= Leonard Fell =

English Quaker

Leonard Fell (died 1700), was an English Quaker.

==Biography==
Fell was the son of Thomas Fell of Beckliff, Lancashire (now Baycliff, Cumbria), and in his early life gained a position of trust in the household of his relative, Thomas Fell, at Swarthmoor. He became a Quaker in 1652; between 1654 and 1657 he was repeatedly sent to prison for interrupting services, and in 1661 was imprisoned for a religious offence at Leicester. Most of his time was spent preaching excursions, although he retained his situation at Swarthmoor until at least 1665, when he was imprisoned in Lancaster Castle for being at an illegal conventicle. He also owned some property in Addingham, Cumberland; in 1666 he was sent to prison at the suit of the vicar of Addingham for refusing to pay tithes, but was discharged within two weeks following the vicar's death.

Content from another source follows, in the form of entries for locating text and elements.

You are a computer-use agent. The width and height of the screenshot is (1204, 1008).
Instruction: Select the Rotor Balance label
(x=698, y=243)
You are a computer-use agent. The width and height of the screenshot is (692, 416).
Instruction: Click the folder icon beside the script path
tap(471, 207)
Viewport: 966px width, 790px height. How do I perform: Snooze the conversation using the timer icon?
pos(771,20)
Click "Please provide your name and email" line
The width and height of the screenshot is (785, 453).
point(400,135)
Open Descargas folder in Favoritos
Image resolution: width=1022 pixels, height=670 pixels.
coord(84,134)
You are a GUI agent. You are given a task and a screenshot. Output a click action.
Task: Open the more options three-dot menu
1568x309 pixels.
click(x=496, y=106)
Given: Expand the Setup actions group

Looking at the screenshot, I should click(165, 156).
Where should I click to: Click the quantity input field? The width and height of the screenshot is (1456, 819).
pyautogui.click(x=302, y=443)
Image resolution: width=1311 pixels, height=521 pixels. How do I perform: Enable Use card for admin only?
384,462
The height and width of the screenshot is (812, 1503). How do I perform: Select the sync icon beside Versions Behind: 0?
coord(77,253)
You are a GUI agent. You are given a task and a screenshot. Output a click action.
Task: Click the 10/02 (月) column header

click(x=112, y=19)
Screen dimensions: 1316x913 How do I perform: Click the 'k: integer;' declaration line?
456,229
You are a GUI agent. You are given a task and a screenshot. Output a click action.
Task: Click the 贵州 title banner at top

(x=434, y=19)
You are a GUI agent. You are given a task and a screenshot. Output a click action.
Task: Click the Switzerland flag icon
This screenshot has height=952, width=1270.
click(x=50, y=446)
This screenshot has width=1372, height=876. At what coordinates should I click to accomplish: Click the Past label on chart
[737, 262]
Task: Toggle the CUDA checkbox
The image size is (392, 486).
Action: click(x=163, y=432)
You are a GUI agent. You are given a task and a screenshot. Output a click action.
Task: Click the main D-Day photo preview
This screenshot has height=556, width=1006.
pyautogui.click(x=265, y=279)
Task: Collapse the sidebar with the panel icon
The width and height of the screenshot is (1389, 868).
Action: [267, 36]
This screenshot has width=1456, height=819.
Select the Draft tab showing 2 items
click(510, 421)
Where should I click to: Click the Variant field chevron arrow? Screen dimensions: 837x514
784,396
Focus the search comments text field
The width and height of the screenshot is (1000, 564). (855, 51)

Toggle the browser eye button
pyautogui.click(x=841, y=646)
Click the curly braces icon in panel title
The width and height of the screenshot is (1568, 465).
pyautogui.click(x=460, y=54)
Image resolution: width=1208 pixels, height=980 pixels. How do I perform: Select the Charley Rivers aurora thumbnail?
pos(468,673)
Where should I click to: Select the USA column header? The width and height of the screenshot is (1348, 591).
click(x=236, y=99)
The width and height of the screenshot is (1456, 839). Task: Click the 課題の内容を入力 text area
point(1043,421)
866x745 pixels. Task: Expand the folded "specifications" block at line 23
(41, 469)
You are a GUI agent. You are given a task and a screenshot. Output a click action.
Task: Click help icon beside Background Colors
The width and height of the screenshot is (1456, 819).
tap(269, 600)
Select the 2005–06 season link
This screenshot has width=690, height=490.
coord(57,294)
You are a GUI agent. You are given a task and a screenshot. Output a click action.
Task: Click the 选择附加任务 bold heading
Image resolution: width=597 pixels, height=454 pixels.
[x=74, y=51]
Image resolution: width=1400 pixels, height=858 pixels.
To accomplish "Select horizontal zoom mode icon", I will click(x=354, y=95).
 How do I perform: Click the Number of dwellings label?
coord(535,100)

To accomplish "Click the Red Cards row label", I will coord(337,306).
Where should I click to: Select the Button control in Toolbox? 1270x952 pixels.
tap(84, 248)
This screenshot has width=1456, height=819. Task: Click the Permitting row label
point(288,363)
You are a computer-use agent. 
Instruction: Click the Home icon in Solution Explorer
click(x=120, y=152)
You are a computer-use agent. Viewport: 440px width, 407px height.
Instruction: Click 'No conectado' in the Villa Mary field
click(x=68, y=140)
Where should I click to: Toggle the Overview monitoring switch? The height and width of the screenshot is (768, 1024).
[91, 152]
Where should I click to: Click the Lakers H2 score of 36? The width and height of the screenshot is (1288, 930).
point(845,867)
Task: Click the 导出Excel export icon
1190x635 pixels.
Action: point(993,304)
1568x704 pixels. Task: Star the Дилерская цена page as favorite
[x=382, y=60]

Fell was sentenced to a long imprisonment in 1668 for attending a meeting at Swarthmoor and then refusing the oaths. In 1672 he was again imprisoned for refusing to pay tithes to Theo Aimes, vicar of Baycliff, but was released for a second time due to the death of his suitor. He was fined for preaching at a meeting on the shore of Lake Windermere, and again two years later by the justices of Westmorland for the same offence. In the intervals between his imprisonments he was engaged in ministerial work, chiefly in the northern counties and in Wales, and his preaching was said to have been "of an earnest and loving character rather than argumentative or doctrinal". In September 1684 he was sent to prison for more than a month for absenting himself from the parish church, and immediately after his release was again arrested and incarcerated for about eight weeks for the same offence.

In 1699 Fell went on a preaching tour in northern England with Benjamin Holme and Joseph Kirkbride. He died while on a preaching excursion at Darlington in 1700, having been a minister nearly 50 years.

==Personal life==
Fell is known to have been married, but had no family, and little education. According to the Dictionary of National Biography, "his character was amiable rather than strong, but on occasion he could be fearless. It is said that being once plundered by a highwayman, he said that though he would not give his life for his horse or money, he would for the robber's soul, whereupon the man returned both horse and money".

==Works==

- The Persecution of them People they call Quakers in several places in Lancashire (with W. Adamson), 1656.
- An Epistle for the Strengthening and Confirming of Friends in their Most Holy Faith, 1670.
- A Warning to England in general and the cities of London and Bristol in particular, 1693.
- My Testimony to my Dear, True, and Well-beloved Friend and Father in Christ, George Fox, written 1691, printed 1706.